Convém notar que um crescimento potencial de cerca de 2% a.a. (o que daria cerca de 1,5% a.a. em termos per capita, considerando as projeções mais recentes de evolução da população do IBGE) praticamente não gera convergência de nosso PIB per capita em relação aos dos EUA, já que o crescimento potencial esperado pelo CBO para o país está em torno de 1,8% a.a. em 2022-2030 (+1,4% a.a. em termos per capita). Um crescimento potencial de 2,5% a.a., como se estimava até meados do ano passado, ainda geraria alguma convergência, embora lenta.

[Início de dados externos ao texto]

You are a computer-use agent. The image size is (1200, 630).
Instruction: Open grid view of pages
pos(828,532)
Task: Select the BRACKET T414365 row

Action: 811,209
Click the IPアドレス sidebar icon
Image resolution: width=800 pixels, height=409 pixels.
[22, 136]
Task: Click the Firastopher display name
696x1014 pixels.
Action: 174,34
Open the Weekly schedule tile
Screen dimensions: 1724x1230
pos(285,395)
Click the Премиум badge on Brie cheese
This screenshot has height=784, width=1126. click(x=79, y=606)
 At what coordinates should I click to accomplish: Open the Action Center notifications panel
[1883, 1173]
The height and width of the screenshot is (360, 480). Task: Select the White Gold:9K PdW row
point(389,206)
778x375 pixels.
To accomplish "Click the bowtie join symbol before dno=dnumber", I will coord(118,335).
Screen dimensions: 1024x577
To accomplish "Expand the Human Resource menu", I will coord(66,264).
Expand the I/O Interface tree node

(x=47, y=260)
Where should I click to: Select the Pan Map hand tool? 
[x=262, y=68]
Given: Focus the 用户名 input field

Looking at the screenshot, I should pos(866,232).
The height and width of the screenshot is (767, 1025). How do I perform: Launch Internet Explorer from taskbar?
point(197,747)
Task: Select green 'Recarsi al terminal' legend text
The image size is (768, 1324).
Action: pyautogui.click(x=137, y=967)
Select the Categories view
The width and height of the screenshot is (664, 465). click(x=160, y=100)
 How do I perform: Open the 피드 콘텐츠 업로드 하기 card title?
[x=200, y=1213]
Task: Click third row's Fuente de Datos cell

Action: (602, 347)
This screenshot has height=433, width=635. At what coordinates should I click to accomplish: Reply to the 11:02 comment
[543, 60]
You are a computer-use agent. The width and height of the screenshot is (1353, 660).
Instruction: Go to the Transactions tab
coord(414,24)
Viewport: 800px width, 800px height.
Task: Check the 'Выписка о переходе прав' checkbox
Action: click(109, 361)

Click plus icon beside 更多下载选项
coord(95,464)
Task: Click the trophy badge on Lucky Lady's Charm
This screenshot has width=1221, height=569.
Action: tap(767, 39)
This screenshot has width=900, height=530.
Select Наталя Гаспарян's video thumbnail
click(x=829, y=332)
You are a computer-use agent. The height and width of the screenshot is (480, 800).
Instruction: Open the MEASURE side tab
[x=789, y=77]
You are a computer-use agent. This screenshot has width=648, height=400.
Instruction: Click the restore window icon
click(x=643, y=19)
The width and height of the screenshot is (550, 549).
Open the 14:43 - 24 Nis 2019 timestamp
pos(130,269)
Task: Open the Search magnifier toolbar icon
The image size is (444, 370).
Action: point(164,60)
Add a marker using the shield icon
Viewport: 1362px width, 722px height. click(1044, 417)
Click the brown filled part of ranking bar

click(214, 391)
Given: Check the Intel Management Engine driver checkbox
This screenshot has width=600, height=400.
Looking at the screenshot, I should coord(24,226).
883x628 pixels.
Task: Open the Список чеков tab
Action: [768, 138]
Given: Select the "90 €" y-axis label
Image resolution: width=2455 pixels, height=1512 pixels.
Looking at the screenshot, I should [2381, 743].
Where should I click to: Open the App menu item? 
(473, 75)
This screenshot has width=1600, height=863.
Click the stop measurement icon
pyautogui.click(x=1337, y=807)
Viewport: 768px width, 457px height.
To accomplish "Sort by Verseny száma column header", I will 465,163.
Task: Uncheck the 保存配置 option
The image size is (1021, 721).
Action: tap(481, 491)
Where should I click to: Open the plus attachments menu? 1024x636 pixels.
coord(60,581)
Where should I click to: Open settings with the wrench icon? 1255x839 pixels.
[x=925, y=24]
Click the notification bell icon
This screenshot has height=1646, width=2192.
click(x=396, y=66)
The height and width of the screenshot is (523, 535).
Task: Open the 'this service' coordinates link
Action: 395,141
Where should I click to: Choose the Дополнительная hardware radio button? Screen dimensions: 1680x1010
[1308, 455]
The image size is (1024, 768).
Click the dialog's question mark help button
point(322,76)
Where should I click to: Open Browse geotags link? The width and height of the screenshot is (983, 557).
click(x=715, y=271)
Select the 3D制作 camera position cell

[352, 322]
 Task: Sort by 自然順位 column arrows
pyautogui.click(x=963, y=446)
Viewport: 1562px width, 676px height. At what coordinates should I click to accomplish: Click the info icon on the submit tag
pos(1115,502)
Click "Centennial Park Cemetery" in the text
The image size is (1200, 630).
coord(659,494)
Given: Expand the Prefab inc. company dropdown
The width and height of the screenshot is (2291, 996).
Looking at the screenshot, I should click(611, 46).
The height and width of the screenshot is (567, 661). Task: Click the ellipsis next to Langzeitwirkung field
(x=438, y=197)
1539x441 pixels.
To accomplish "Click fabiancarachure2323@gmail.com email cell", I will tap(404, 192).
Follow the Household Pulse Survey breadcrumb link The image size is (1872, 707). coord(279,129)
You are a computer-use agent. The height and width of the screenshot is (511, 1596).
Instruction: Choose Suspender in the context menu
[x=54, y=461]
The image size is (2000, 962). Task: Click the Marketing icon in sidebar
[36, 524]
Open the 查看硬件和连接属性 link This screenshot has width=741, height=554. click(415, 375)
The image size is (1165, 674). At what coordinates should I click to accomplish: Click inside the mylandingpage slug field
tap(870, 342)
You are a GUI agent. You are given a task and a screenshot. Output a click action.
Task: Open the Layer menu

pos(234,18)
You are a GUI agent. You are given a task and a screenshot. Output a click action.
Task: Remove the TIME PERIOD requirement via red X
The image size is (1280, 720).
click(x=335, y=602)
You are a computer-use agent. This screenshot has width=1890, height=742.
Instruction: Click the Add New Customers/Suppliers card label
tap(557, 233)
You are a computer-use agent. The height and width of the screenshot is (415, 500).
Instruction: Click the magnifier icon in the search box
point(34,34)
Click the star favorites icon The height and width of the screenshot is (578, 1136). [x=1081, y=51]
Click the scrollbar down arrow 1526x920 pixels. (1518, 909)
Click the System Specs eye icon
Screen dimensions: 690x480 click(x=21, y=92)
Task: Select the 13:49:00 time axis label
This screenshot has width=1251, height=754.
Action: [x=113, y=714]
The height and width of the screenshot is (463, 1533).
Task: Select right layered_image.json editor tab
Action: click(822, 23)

A figura abaixo dá uma ideia da diferença acumulada ao longo dos anos das diferenças entre as taxas de variação projetadas para o PIB brasileiro no começo de agosto de 2021 e agora. O cenário mais recente indica um PIB em 2026 R$ 370 bilhões menor do que o cenário de um ano atrás (em valores constantes de 2021).

Portanto, além de não ter claramente se destacado positivamente em relação aos peers ao longo do período 2019-2022, as perspectivas para o PIB brasileiro para os próximos anos se deterioraram de forma bastante significativa desde o final do ano passado, passando a prever, pela primeira vez em muito tempo, uma virtual ausência de convergência em relação às economias mais avançadas.


As opiniões expressas neste artigo são de responsabilidade exclusiva do autor, não refletindo necessariamente a opinião institucional da FGV. 

[1] No Fiscal Monitor de outubro de 2021, o FMI projetava uma redução de 0,8 p.p. do resultado primário brasileiro ajustado pelo ciclo entre 2021 e 2022, em % do PIB potencial. Ou seja, a instituição esperava uma postura contracionista da política fiscal no Brasil em 2022. A edição mais recente do Fiscal Monitor, de abril deste ano, já indicava uma piora do primário ajustado de 1,2 p.p. nesse ínterim – ou seja, uma política fiscal expansionista no ano corrente. E isso foi antes da aprovação efetiva do PLP 18/2022 e da discussão e aprovação da PEC 1/2022 (“Kamikaze”).

[2] Estudo recente elaborado por mim, publicado no Observatório de Política Fiscal, aponta que as receitas brutas da União associadas à extração de recursos naturais, que foram de cerca de 1% do PIB ao ano em 2018-20, chegaram a 1,85% em 2021 e deverão atingir cerca de 2,3% em 2022. Embora minhas projeções apontem para um acréscimo médio anual de 1,2 p.p. do PIB ao ano dessas receitas entre 2022 e 2030 em relação à média do período 2011-20 (quando foram de 0,92% do PIB), tais receitas são altamente voláteis (em 2023 deverão recuar em cerca de 0,6 p.p. do PIB ante 2022, por exemplo) e estão associadas à exploração de recursos finitos. Desse modo, elas não deveriam ser utilizadas para bancar desonerações tributárias recorrentes e/ou para aumento de despesas correntes, até mesmo porque o Brasil continua em uma situação de elevada fragilidade fiscal.

[3] Utilizei as projeções de consenso mais recentes disponíveis para os países que compõem o contrafactual brasileiro. Algumas dessas projeções advieram do Global Economic Prospects de junho de 2022 do Banco Mundial. Outras foram obtidas no Consensus Forecasts mais recente (agosto de 2022). No caso do Brasil, utilizei as projeções de consenso mais recentes do boletim Focus/BCB. Vale notar, ainda, que não há projeções para o PIB do Líbano para 2023 e 2024 (o PIB do país apresentou queda média de 13% a.a. em 2019-2021 - tanto por conta da pandemia como, também, do incidente que destruiu o porto de Beirute no final de 2020 -, e deverá recuar 6,5% neste ano). Como o peso desse país é bem pequeno no contrafactual brasileiro (0,4%), eu redistribui esse percentual dentre os demais países para os anos de 2023 e 2024.